We have had two recent power plays that resemble the type of muscle that I think is needed.

When Gov. John Kasich set out to begin the last-chance fix for Youngstown schools – House Bill 70 – he connected with an ad hoc group of six influential leaders to agree with this direction. With that, HB 70 happened. It allowed for an academic commission to appoint a CEO to have complete control of the Youngstown schools.

A more dramatic event, and perhaps ironic given an example I noted above, was when Youngstown State University President Randy Dunn fled his job after seven months.

Ryan recognized this was beyond bad and needed an abrupt redirection.

He assembled 31 Valley power names into a single silo to sign on to this mission: “We want Jim Tressel as the next YSU president. Period.”

Only a group as business and community savvy as this could recognize the madness of a football coach as college president, yet embrace it as the best answer.
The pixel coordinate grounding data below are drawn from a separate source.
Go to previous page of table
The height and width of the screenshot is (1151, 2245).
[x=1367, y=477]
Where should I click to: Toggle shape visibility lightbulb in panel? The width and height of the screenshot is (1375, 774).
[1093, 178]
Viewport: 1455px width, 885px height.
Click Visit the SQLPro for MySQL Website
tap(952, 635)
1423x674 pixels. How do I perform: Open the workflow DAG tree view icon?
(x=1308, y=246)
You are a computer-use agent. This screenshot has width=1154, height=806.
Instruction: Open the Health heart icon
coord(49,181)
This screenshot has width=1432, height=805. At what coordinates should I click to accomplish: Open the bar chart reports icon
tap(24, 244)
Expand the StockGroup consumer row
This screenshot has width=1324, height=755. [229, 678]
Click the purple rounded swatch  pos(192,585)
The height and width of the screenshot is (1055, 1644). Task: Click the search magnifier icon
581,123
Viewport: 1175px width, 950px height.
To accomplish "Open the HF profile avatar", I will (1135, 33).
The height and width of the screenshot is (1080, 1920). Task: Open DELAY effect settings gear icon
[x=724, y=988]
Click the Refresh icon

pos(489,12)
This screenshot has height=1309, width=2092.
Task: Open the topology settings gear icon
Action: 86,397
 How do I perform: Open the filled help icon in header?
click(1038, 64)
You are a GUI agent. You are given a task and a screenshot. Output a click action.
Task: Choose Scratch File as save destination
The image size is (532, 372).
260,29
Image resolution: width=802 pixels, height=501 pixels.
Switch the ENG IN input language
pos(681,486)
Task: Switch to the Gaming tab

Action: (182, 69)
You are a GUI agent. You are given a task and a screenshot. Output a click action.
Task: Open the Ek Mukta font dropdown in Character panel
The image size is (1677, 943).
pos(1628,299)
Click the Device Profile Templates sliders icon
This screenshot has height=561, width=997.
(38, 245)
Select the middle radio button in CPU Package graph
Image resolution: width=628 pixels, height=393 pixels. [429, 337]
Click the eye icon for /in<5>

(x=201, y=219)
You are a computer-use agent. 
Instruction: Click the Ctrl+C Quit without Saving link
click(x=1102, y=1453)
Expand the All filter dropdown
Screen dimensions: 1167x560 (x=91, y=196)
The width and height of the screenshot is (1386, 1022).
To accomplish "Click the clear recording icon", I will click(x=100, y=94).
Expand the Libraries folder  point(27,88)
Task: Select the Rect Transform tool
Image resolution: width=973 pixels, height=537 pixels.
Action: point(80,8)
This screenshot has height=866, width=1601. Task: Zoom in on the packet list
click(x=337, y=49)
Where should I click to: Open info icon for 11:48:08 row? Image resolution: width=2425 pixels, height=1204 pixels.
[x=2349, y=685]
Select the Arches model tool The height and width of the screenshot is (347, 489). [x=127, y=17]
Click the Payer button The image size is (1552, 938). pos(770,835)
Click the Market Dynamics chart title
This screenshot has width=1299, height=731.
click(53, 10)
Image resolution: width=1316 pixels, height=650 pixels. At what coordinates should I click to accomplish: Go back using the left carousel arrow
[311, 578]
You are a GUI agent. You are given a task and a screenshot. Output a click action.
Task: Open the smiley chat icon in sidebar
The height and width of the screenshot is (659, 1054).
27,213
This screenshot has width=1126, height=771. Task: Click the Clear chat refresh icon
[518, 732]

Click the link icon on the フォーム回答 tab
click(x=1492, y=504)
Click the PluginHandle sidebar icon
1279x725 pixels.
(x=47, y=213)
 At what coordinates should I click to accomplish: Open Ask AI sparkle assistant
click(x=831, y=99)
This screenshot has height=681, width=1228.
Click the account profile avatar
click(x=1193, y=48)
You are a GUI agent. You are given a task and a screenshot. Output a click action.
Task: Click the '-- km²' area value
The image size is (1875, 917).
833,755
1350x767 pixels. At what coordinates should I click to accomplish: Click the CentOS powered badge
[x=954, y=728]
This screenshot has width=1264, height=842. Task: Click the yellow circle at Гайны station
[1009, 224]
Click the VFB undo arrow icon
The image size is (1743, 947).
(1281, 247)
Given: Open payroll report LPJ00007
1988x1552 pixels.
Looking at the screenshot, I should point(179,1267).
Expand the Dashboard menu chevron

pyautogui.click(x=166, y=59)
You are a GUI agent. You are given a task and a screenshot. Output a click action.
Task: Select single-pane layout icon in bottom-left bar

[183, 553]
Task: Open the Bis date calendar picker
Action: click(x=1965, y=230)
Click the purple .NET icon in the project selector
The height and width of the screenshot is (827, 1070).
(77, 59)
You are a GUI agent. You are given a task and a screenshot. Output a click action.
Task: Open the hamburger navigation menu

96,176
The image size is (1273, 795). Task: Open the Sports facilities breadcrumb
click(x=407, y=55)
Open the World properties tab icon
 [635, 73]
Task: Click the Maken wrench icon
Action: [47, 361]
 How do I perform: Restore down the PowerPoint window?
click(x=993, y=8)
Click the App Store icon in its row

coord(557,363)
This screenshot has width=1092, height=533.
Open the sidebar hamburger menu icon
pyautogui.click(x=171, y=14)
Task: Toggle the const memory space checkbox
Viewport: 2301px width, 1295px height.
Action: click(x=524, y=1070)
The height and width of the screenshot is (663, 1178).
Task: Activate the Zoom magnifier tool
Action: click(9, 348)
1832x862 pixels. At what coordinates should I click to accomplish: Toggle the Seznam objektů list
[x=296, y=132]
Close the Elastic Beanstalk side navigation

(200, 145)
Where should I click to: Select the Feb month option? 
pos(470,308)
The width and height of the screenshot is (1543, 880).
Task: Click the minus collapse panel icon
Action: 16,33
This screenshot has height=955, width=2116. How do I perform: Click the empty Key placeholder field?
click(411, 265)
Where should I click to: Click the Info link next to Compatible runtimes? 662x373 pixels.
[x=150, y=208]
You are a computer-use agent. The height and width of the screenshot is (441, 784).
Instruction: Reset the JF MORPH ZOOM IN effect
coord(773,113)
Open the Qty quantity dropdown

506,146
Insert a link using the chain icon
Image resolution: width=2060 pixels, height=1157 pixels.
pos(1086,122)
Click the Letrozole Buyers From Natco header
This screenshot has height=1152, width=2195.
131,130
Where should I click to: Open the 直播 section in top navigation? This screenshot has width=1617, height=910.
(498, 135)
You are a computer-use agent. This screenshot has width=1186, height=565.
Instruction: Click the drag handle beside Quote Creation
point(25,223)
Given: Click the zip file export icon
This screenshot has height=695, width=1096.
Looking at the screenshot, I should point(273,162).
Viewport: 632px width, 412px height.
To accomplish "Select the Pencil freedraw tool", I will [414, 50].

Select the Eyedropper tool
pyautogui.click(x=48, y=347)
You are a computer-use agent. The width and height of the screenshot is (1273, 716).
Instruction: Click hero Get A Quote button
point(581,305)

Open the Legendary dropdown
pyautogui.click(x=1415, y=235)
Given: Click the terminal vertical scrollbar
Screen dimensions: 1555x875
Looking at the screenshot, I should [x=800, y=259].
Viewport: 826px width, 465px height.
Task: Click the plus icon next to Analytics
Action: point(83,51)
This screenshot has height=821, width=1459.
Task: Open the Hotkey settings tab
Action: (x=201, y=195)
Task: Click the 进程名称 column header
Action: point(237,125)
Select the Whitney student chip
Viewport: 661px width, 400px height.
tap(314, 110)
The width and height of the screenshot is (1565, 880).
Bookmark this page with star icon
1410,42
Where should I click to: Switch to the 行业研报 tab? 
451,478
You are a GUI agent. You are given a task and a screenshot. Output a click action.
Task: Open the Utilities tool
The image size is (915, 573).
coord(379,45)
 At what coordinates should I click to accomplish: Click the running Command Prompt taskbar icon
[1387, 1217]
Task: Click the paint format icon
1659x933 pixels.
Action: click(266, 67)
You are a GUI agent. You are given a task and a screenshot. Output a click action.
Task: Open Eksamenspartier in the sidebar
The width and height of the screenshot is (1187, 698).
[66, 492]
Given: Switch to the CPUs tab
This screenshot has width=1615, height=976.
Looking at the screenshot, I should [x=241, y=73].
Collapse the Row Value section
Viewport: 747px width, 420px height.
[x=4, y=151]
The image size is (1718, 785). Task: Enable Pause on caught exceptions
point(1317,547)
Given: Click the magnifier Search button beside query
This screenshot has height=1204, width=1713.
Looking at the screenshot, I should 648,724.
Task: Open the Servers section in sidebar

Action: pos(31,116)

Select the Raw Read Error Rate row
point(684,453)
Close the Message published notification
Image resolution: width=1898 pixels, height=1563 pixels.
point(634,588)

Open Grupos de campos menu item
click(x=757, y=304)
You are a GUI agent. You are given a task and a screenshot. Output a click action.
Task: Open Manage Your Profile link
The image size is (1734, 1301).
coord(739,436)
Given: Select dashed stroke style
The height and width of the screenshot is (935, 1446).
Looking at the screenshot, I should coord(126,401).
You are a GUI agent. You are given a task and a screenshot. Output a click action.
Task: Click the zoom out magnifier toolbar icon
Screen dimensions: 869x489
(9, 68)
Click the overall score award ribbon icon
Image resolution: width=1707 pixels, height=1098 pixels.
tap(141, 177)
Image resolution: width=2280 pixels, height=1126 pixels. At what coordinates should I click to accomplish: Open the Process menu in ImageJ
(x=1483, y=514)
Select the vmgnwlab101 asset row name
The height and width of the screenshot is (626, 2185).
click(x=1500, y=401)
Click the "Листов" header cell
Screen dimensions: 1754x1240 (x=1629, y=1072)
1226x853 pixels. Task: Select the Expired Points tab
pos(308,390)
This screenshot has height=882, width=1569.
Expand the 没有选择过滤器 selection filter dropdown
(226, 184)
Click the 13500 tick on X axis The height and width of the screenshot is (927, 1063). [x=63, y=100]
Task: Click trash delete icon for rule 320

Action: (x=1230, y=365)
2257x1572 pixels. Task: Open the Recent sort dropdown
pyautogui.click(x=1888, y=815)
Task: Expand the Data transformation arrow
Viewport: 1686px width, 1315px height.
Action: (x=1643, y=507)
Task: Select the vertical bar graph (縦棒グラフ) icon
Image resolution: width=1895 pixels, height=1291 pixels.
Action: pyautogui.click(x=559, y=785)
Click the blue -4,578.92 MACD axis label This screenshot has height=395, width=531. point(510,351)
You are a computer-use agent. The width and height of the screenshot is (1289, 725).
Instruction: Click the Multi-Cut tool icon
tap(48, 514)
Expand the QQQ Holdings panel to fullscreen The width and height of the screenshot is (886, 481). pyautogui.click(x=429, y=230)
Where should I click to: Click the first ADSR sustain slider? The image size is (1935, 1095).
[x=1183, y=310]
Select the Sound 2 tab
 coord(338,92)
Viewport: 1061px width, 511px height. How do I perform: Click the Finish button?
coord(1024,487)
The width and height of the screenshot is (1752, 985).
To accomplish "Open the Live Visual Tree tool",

The board was never going to have the ability to come to this decision alone for fear of being the laughing stock of Ohio universities. The 31’s stance made for a great best-selling Vindicator cartoon by graphic arts director Robert McFerren of “Tressel Crossing the Mahoning.”

It also made for an awkward couple of board meetings and chats. Sure, there was a presidential “search” – if you want to call it that. But the Mahoning River would have iced over in July before the YSU board went against those 31 names.

Today’s YSU is unrecognizable because of that power play.

So I wonder. Had Ryan’s group stayed together in that great silo after Tressel’s appointment, and had it grown that silo, and had it set a “next” and an agenda, what could have come of issues such as Lordstown, or Cafaro Company’s courting of Amazon, or an airline recruitment effort or ... its founder’s efforts to launch a bid for the most important office in the world.

Such a group would change the Valley.